On Dedications and Devils
Comparing Visual Representations in Early Colonial Mesoamerican Sources and Guaman Poma’s Nueva Corónica or ‘Inca Chronicle’
Jesper Nielsen (ToRS, University of Copenhagen)
Mettelise Fritz Hansen (Independent scholar)
In this presentation we discuss the shared visual framework of the friars and other authors and artists, including indigenous writers, in the 16th-17th century, who were working, according to a well-established tradition, drawing upon many of the same templates and visual genres, comparable to reliance on specific literary genres of the period (probanzas, letters of complaint, testaments, land claims etc.).
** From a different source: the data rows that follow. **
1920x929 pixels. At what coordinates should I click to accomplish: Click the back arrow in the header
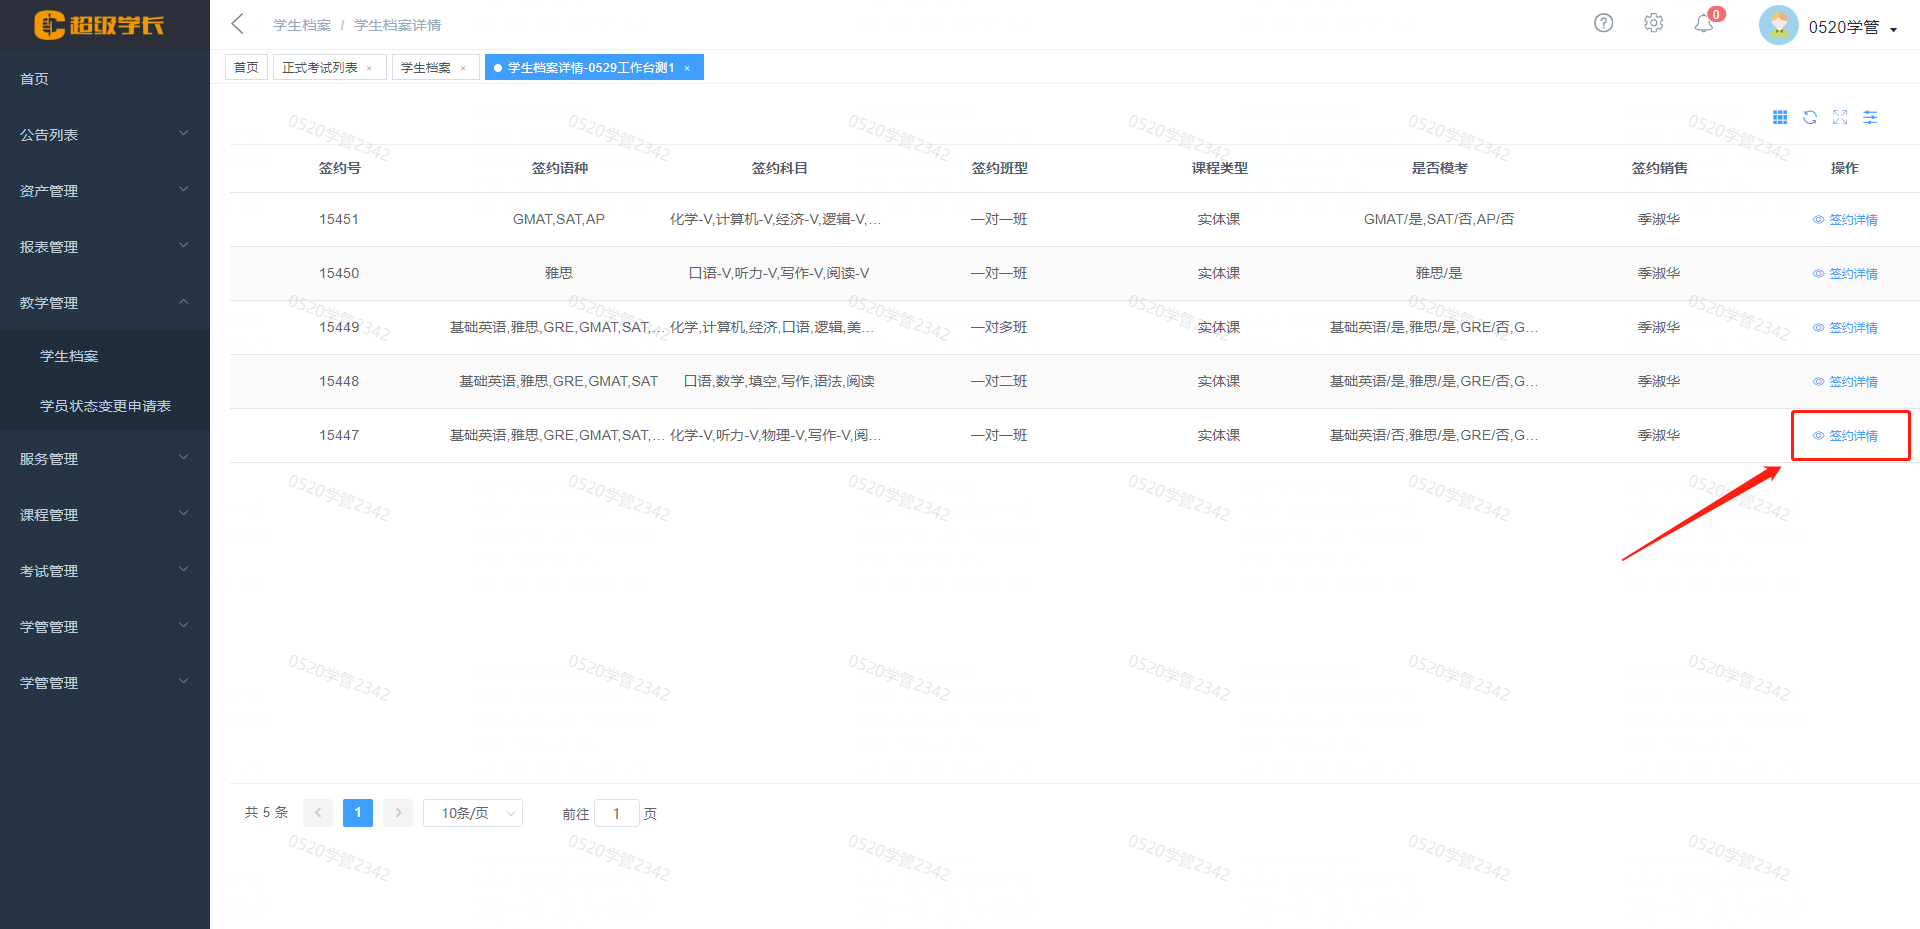pyautogui.click(x=237, y=24)
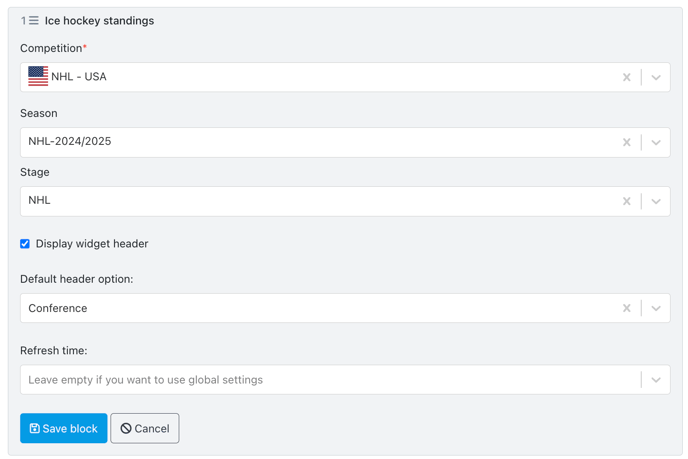Toggle via the Display widget header label
Screen dimensions: 688x459
(92, 244)
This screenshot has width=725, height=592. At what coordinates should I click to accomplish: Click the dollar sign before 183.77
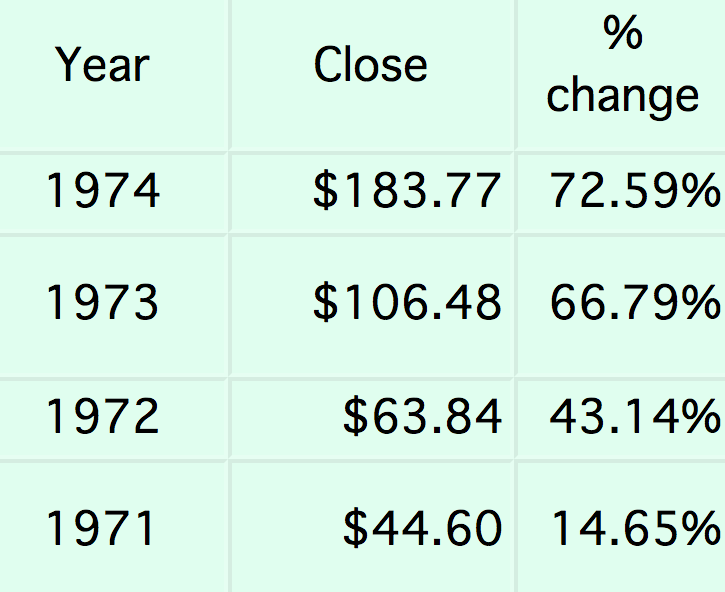pyautogui.click(x=326, y=191)
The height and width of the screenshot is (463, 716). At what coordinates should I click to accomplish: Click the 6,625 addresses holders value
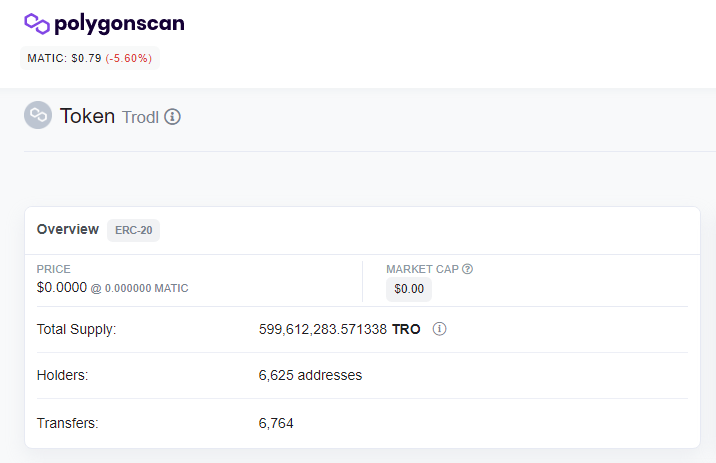310,375
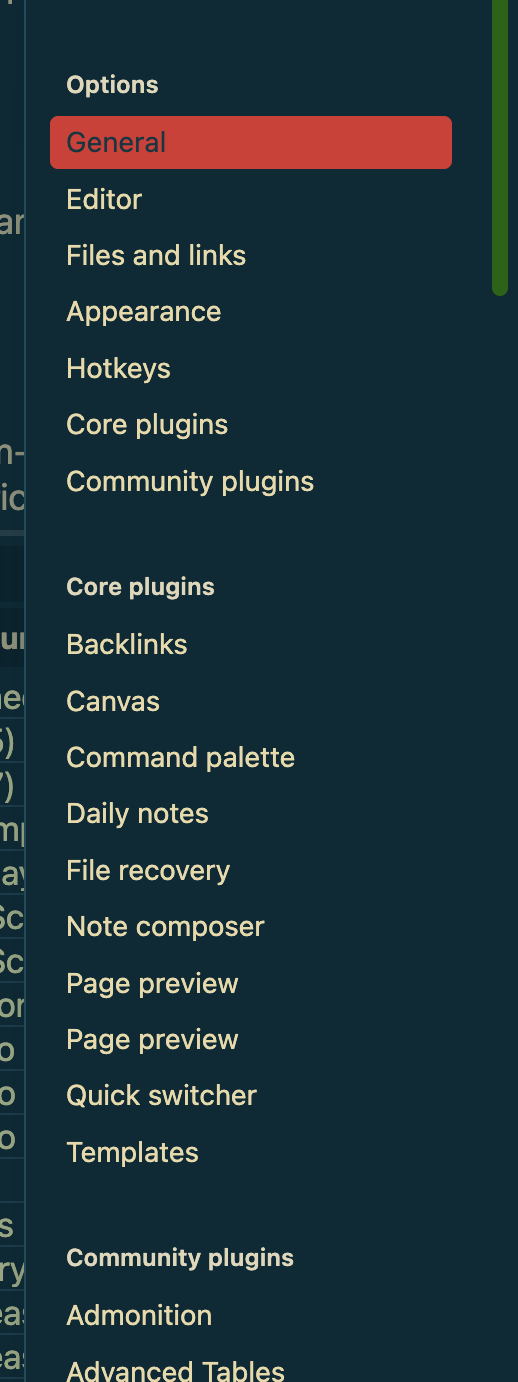Open Page preview entry above Quick switcher
Viewport: 518px width, 1382px height.
251,1039
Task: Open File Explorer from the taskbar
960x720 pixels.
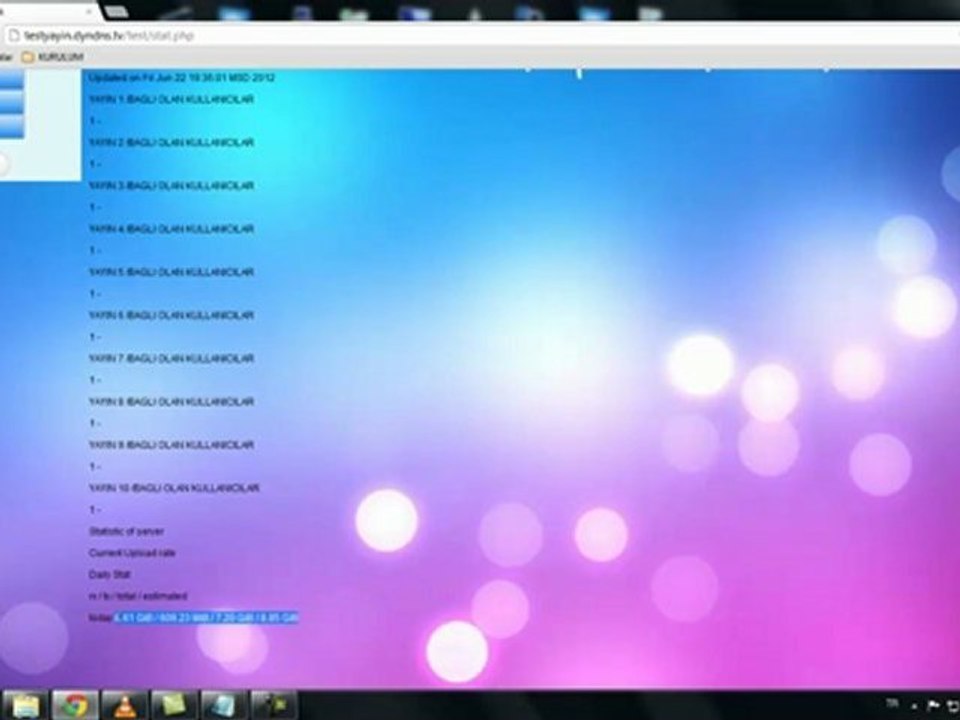Action: click(x=25, y=706)
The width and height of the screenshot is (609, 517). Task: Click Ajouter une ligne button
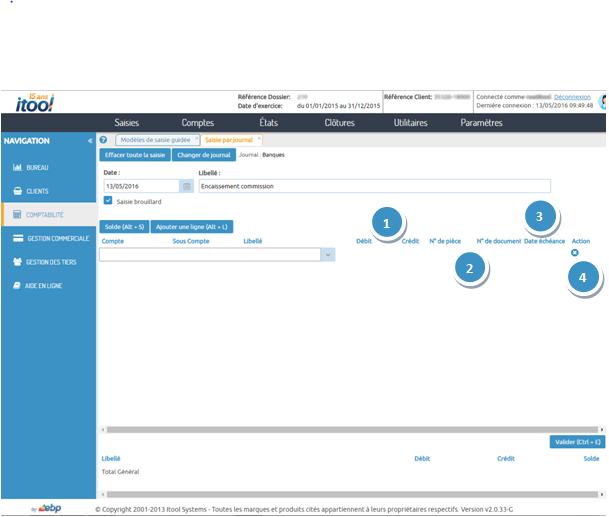(191, 227)
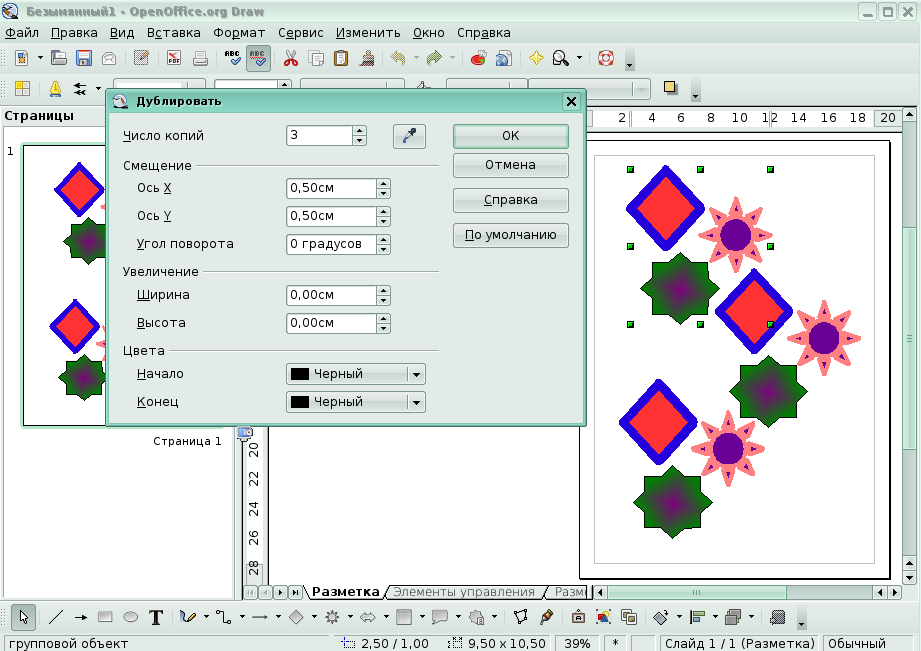The image size is (921, 651).
Task: Select the Line drawing tool
Action: (x=56, y=617)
Here we present some preliminary observations on the ways early colonial author-artists in Mesoamerica and in the Andes (and specifically Felipe Guaman Poma de Ayala), depicted two different categories or topics: The presentation or dedication of the illustrated work to an important political authority (local or distant), on the one hand, and supernatural creatures and entities (gods, spirits, ancestors) and associated rituals on the other. The goal is to better understand the similarities and differences in the production of the images, and the underlying cultural biases and social framework, which deeply affected the ways in which gods and ancestors and other supernatural entities were represented visually. We thus compare and discuss a selection of images from a series of early colonial Mesoamerican sources, such as Bernardino de Sahagún’s Florentine Codex (c. 1580) and Guaman Poma’s Nueva Corónica (1615). While recent research has demonstrated the widespread use of European templates in the Florentine Codex, just as it has been previously remarked, that Guaman Poma found inspiration for several of his illustrations in 15-16th century European books, the rich imagery of these two areas of the New World has never been subjected to a careful comparison.
The presentation is open to all interested.